Открылись двери склада. Открылись тяжело со скрипом — смазать петли было некому. На пороге появился счетовод с бумагой. Он стал бросать в темноту слова, словно гири. Некоторые подымались не без облегчения: плохо или хорошо, но ожидание неизвестности заканчивалось.
Среди прочих фамилий прозвучало:
— Циберлович Зиновий Якович… Циберлович Марк Зиновьевич…
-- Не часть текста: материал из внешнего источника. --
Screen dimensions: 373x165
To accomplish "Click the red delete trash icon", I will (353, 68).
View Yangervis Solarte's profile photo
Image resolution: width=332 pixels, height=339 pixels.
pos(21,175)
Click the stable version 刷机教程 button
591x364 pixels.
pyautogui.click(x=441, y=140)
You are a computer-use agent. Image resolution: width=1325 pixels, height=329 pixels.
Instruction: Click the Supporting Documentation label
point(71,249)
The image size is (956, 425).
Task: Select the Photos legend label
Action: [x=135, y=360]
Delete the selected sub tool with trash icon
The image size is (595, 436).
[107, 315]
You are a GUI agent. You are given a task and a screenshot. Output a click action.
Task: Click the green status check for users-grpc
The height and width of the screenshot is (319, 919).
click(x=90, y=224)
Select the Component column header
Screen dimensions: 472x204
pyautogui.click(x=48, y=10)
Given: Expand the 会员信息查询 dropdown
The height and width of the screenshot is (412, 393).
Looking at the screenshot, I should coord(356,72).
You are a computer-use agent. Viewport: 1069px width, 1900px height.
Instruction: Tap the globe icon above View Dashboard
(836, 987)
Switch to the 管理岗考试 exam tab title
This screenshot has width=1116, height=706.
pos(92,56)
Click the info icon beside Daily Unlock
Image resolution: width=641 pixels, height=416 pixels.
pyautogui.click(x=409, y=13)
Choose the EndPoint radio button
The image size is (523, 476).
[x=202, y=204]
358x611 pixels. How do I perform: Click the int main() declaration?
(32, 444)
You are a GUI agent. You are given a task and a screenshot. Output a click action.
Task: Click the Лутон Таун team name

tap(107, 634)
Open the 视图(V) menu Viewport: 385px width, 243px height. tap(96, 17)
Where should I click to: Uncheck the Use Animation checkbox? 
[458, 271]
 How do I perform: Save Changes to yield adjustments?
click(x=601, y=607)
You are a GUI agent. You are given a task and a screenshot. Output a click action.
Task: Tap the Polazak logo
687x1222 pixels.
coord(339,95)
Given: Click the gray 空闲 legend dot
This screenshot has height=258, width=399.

Отец поднялся. Марик подумал: а что будет, если сделать вид, что он — не он?.. Но даже если его не вытолкают свои же, то какая разница — ведь придет день, и из этого барака выведут последнего еврея. А может, что-то случится именно сегодня, может все обойдется?.. Ведь евреи — избранный народ — разве не так?..
— Циберлович Марк… — повторил счетовод.
— Иду, иду уже… — отозвался Марик.
Вышли из барака. Построились в колонну по четыре.
— Шагом марш! — скомандовал офицер.
Двинулись солдаты, двинулась и колонна.
— Да что же это такое! — зашептал Марик. — Нас ведут на расстрел, а вы все равно шагаете в ногу!
Отец незаметно дернул его за рукав:
— Марик, успокойся, не позорь меня — веди себя прилично…
Перед ними мама говорила своей дочери:
— Софа, не ковыряйся в носу…
Такие дела…
Издалека, из-за линии фронта, пришло донесенье — в Миронове, на аэродроме, истребительной авиации разворачивается еще одна авиагруппа — VI/JG13 «Летающие шуты» «Чертовой дюжины».
И командиры со звездами в петлицах, склонившись над картами, предложили — а не раздолбать ли их прямо на земле?..
На том и порешили.
Штурмовики взлетели еще в темноте. Взяли курс на юго-запад, чтоб обойти фронт по морю, рассвет встретили над водой.
В точке встречи штурмовиков догнало истребительное прикрытие. Командир штурмовой группы чуть качнул ручку: вижу вас.